Net revenue was up 18.7% to £445.5 million or 5.1% like-for-like change ‘reflecting the challenging macroeconomic conditions.’
The firm, headed by industry veteran Martin Sorrell, now expects like-for-like net revenue to be down on the prior year and operational earnings before interest, taxation, depreciation and amortisation (EBITDA) margins targeted to be in the range of 12% to 13.5%.
S4 Capital’s previous profit warning two months ago was down to a slowdown in spending from its technology clients.
The firm’s latest wrning pushed big advertising sector player WPP (WPP) down nearly 2% to 759p in morning trading.
Russ Mould, investment director at AJ Bell said: ‘Advertising agencies are at the mercy of the economy. In bright times, companies are prepared to spend big to promote their products and services. In harder or uncertain times, those budgets are pared back, which means companies like S4 Capital will find it harder to grow fast.
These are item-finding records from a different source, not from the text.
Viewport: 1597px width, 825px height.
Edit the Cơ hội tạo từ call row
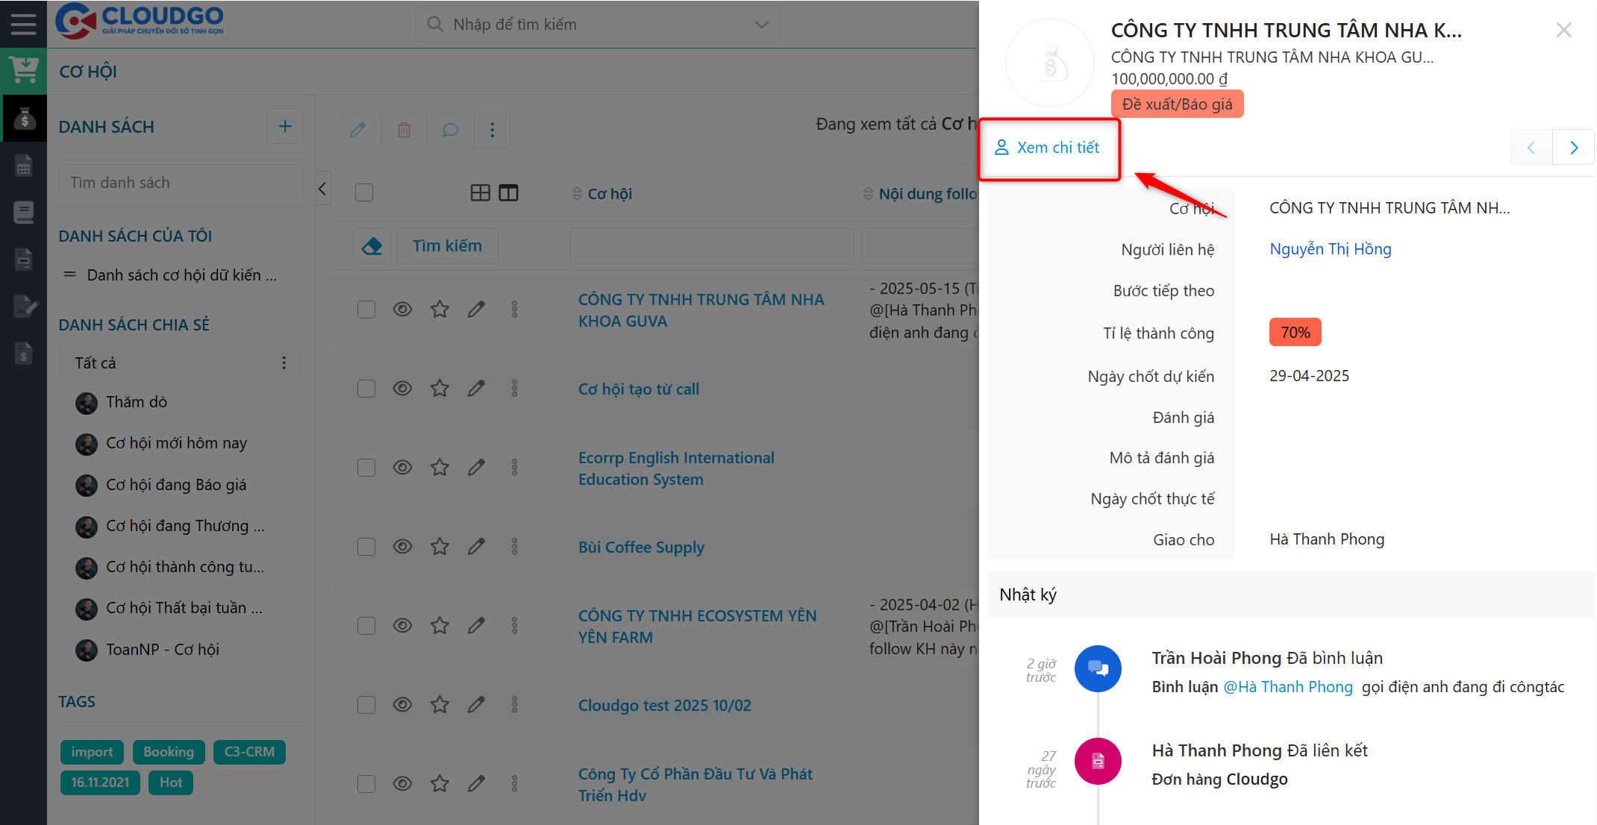(x=476, y=389)
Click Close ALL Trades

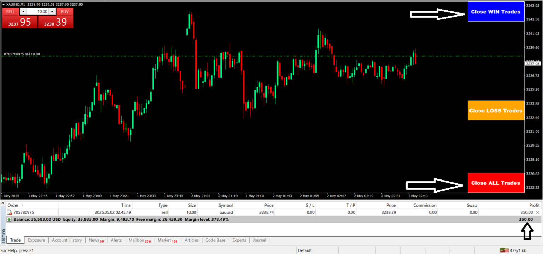[x=496, y=183]
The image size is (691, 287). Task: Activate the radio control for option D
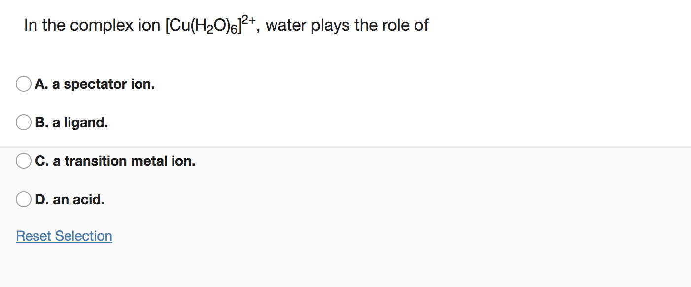23,199
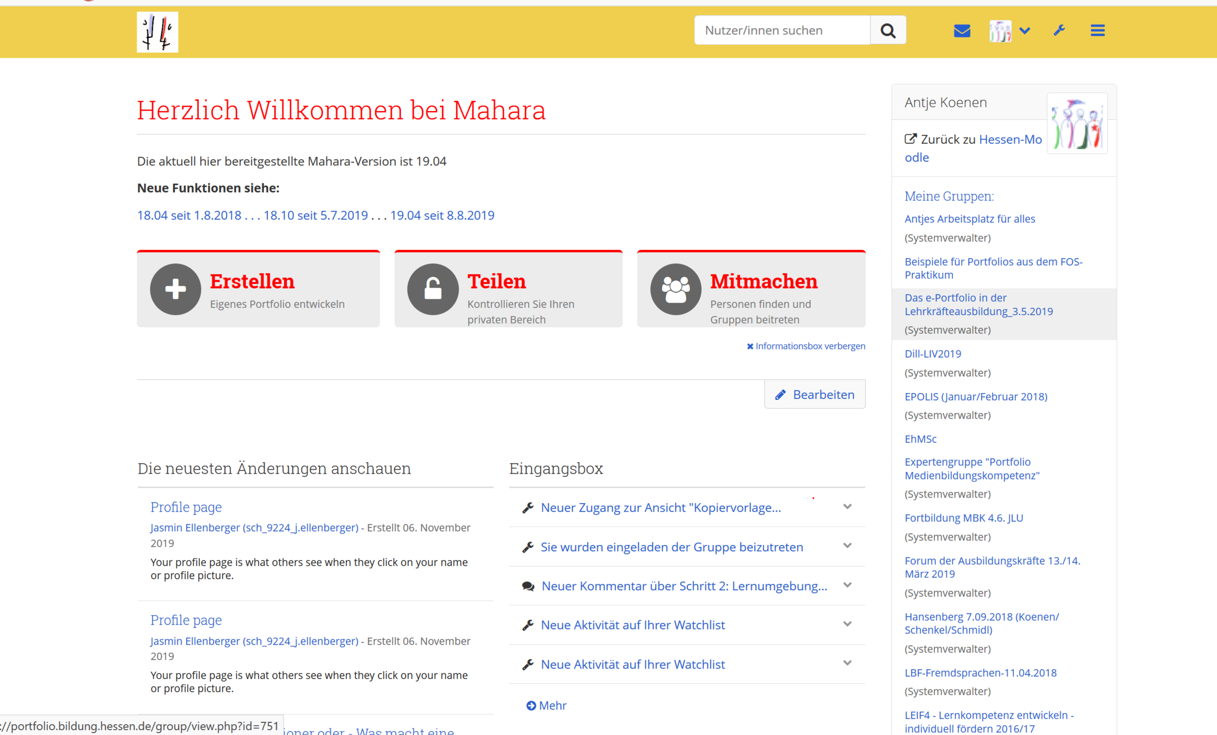The width and height of the screenshot is (1217, 735).
Task: Click into the Nutzer/innen suchen field
Action: [x=781, y=30]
‘Martin Sorrell’s digital advertising agency is currently suffering from subdued client activity – its customers are worried about recession, so they are cautious about signing off big advertising campaigns.
‘This is not a new trend for S4 as it has been moaning about the state of the market for some time. However, the latest downgrade to earnings expectations has caused yet another sell-off in the share price, down a further 20%.
‘S4’s shares are now down 69% since their year-to-date peak in February, illustrating how its fortunes are going from bad to worse.’
LONG TERM OUTLOOK
Things are not looking rosy in the long-term for the advertising group, as it said ‘net debt will rise in the second half of 2023 reflecting payments for prior year combinations. Our expected range for the year end is £180-220 million.’
DISCLAIMER: Financial services company AJ Bell referenced in this article owns Shares magazine. The author of this article (Sabuhi Gard) and the editor (Daniel Coatsworth) own shares in AJ Bell.